Q4. Does Sqoop run DROP table on external table which was created by individual mappers ?

Sqoop command Used :

export HADOOP_CLASSPATH=/opt/nz/lib/nzjdbc3.jar
sqoop import -D mapreduce.job.queuename=some_queue 
-D yarn.nodemanager.local-dirs=/tmp -D mapreduce.map.log.level=DEBUG 
--direct --connect jdbc:netezza://somehost:5480/SOME_DB --table SOME_TBL_1 
--username SOMEUSER --password xxxxxxx --target-dir /tmp/netezza/some_tbl_file 
--num-mappers 2 --verbose   

Solution

  • This is what I got as reply in Sqoop User community (Thanks Szabolcs Vasas).
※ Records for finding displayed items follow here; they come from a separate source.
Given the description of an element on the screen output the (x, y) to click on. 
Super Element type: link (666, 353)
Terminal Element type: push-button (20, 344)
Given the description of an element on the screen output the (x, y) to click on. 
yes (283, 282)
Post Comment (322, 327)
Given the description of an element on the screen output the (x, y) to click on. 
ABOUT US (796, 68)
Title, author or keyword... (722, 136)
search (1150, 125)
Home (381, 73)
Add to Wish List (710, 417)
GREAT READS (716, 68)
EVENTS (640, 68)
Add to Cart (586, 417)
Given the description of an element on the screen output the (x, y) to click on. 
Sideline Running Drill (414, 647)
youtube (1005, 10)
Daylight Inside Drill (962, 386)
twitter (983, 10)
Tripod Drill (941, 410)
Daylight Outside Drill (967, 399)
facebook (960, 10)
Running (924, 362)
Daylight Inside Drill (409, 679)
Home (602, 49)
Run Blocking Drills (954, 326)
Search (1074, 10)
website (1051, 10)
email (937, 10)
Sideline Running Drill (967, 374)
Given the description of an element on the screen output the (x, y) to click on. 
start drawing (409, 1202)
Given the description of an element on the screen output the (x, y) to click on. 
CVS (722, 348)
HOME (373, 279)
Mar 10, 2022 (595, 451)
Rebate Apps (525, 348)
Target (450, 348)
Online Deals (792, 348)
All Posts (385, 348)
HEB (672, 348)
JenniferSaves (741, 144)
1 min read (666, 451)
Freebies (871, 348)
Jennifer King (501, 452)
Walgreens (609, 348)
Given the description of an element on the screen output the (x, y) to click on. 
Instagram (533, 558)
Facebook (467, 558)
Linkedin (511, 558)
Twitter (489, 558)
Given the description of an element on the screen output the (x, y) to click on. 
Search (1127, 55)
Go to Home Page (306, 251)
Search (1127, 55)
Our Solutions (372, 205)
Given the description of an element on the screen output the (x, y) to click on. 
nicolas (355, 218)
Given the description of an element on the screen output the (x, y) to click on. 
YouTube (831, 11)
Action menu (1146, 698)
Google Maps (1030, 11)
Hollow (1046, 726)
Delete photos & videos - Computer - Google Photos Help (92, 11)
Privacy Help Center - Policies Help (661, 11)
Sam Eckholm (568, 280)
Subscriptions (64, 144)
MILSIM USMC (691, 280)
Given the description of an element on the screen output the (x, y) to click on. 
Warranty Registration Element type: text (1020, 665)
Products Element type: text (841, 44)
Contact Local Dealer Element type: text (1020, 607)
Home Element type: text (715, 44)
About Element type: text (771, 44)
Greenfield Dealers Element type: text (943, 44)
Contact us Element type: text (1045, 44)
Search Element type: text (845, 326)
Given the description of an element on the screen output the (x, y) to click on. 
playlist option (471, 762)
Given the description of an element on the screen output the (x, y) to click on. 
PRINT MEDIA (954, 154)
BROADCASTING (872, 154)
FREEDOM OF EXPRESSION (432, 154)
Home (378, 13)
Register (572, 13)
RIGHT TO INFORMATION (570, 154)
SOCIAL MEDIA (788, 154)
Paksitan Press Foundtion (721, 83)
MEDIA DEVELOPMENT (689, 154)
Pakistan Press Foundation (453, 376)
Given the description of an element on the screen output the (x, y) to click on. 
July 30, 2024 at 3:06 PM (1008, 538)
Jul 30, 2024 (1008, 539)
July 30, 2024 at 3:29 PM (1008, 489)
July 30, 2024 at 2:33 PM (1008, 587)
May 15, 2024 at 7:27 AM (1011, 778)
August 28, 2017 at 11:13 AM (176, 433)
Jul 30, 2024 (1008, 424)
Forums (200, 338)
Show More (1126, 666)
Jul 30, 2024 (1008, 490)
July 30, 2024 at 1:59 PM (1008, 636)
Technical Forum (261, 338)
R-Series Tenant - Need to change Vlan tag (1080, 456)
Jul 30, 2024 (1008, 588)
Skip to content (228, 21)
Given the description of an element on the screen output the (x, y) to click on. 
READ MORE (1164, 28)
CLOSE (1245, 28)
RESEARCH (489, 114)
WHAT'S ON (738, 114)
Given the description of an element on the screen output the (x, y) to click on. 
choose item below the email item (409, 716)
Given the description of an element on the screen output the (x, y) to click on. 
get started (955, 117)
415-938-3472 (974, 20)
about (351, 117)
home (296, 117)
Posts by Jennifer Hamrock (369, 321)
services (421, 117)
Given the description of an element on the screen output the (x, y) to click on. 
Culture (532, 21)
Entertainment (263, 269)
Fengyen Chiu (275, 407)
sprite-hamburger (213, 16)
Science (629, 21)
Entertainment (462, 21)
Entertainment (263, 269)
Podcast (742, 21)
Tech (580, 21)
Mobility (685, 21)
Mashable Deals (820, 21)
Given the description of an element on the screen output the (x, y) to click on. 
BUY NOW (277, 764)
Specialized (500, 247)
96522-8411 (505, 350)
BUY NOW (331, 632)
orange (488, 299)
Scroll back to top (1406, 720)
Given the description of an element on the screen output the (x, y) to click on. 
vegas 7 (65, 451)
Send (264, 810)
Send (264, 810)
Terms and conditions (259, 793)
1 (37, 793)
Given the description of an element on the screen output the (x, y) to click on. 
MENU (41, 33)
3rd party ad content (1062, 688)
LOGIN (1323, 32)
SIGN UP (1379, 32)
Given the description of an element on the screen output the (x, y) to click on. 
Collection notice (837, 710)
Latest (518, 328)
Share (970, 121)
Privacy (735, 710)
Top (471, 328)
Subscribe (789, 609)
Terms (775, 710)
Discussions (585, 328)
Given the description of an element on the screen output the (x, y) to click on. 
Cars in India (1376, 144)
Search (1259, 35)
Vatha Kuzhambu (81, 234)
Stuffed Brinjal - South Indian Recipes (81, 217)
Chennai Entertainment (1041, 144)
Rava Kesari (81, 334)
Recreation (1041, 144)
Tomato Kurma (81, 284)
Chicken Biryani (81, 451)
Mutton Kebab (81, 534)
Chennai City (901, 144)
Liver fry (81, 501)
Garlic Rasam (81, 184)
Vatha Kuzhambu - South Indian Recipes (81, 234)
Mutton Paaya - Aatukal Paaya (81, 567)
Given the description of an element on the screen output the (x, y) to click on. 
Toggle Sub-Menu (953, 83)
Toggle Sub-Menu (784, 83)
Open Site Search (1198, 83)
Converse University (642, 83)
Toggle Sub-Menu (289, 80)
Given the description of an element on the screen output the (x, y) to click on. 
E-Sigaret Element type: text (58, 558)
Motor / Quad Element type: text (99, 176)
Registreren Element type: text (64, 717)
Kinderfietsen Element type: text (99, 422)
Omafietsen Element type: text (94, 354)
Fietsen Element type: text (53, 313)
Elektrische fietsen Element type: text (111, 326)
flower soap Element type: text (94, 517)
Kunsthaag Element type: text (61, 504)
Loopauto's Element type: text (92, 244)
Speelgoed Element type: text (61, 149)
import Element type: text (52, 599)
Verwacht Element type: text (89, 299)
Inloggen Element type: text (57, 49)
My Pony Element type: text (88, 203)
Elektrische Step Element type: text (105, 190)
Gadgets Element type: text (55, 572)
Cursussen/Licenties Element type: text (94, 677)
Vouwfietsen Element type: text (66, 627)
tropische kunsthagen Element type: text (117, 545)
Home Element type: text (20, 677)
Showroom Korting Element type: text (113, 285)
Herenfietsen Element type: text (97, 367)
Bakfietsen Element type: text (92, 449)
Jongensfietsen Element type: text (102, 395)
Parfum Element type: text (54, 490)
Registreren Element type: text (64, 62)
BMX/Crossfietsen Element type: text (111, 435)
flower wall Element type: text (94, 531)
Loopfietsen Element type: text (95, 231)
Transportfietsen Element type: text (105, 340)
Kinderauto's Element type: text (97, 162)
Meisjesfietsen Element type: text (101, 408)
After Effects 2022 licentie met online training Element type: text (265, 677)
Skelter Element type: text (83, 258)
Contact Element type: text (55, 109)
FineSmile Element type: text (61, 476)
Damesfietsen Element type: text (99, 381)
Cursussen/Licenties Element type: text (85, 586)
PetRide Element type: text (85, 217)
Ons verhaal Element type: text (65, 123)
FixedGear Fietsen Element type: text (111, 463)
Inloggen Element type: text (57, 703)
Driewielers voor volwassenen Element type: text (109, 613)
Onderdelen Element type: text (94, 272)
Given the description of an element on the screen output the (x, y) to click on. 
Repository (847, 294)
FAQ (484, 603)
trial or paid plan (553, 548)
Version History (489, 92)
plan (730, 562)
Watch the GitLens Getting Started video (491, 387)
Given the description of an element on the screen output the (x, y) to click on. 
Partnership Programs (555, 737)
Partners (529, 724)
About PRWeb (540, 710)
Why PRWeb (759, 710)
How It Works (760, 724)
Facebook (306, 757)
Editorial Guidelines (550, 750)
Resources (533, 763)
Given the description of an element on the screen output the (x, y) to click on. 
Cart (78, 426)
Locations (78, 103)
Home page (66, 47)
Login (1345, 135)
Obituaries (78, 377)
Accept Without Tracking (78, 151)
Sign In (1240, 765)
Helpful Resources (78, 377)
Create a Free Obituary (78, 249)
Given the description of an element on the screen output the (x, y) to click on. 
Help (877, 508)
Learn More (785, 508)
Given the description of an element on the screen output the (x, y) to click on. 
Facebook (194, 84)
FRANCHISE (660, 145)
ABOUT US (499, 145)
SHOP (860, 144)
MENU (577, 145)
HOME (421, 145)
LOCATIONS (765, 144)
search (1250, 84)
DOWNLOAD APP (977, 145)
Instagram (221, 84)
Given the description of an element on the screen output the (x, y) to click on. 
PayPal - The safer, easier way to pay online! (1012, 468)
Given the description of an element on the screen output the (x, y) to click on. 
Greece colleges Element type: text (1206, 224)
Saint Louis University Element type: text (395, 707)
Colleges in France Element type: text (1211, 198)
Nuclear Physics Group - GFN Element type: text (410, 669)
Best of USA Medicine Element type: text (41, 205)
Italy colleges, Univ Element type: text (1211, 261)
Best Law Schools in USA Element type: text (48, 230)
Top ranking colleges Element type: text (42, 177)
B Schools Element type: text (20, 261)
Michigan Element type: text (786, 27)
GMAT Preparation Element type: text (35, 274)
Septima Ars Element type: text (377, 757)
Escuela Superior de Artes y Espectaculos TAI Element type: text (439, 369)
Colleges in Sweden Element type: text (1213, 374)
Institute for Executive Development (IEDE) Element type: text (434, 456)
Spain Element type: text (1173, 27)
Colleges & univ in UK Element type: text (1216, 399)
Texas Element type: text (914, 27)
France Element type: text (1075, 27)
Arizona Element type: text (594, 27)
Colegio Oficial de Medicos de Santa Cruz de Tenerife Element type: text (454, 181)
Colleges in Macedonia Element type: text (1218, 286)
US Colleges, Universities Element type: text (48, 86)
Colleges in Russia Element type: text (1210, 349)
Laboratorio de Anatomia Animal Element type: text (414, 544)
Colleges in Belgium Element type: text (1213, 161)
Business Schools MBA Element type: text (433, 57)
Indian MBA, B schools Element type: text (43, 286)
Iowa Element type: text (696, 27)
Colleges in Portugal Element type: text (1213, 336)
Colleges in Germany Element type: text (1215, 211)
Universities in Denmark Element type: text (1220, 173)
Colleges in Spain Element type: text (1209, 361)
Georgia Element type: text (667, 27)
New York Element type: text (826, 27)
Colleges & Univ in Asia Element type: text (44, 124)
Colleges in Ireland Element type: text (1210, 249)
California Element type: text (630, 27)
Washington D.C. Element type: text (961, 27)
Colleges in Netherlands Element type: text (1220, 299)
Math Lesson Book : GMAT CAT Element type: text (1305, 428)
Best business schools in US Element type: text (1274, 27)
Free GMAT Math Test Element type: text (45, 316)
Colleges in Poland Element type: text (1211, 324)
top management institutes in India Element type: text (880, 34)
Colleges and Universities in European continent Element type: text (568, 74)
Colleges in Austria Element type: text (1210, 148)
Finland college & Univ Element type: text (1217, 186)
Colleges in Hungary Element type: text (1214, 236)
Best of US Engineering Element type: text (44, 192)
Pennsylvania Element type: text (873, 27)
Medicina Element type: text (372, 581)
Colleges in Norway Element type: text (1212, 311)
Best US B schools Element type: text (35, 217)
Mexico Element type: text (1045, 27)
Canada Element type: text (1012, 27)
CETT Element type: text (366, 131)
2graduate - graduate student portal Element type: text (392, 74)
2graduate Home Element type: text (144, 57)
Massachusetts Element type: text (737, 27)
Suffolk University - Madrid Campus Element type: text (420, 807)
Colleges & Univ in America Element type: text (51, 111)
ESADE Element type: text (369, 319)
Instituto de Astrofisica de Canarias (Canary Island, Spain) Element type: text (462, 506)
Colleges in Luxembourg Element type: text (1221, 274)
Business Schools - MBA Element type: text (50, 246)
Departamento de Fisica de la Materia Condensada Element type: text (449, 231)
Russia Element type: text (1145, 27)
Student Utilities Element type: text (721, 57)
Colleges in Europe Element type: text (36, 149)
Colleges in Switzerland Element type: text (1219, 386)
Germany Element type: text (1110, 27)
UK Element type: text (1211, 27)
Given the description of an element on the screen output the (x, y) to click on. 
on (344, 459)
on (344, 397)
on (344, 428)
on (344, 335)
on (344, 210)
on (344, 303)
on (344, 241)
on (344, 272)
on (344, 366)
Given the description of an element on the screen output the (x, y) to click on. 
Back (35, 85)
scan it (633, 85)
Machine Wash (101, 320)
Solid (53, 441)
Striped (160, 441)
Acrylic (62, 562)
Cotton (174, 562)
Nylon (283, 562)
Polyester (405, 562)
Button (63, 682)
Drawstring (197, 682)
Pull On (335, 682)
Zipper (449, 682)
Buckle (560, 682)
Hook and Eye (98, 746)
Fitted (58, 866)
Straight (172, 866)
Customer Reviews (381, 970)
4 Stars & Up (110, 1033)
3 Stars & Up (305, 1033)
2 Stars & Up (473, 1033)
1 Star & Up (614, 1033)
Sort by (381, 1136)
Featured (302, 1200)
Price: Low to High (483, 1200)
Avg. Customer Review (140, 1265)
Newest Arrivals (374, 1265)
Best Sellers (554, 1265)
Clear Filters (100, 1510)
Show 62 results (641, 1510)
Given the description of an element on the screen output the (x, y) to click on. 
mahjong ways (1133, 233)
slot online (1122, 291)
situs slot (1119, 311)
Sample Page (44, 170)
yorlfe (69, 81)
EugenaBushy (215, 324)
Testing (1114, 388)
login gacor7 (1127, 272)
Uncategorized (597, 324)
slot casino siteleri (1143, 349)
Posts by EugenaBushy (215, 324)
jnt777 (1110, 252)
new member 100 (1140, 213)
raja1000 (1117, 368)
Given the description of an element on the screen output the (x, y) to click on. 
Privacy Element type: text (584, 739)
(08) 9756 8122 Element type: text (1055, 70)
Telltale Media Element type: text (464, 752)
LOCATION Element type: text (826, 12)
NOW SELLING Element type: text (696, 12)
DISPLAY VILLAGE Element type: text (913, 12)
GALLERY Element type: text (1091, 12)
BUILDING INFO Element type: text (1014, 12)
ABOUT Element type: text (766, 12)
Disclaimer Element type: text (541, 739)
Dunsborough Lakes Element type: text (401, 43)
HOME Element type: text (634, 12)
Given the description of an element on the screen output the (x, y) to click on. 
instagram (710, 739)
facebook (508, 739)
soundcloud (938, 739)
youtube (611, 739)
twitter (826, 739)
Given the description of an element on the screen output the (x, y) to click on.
    In case of Netezza direct imports Sqoop executes a CREATE EXTERNAL TABLE command (so you will need CREATE EXTERNAL TABLE privilege) to create a backup of the content of the table to a temporary file and it copies the content of this file to the final output on HDFS. The SQL command you pasted in your email is indeed the one which is executed by Sqoop but as far as I understand from the Netezza documentation (http://www.ibm.com/support/knowledgecenter/SSULQD_7.2.1/com.ibm.nz.load.doc/c_load_create_external_tbl_expls.html, 6th example) this does not really create a new external table in any schema it just backs up the content of the table and because of that no DROP TABLE statement is executed.

    Q1. Yes, Sqoop need CREATE EXTERNAL TABLE but not DROP privilege.

    Q2. Sqoop does not really create a new external table in any schema it just backs up the content of the table (http://www.ibm.com/support/knowledgecenter/SSULQD_7.2.1/com.ibm.nz.load.doc/c_load_create_external_tbl_expls.html, 6th example).

    Q3. Not possible to create an EXTERNAL table in a specific schema.

    Q4. No, Sqoop does not run DROP command.

    Moreover, the table created by sqoop direct process is Netezza TET - Transient external tables. Thus, the external remotesource JDBC table is dropped once the mapper receives the data as NamedFifo. Thus tables are not stored in Netezza after the transfer.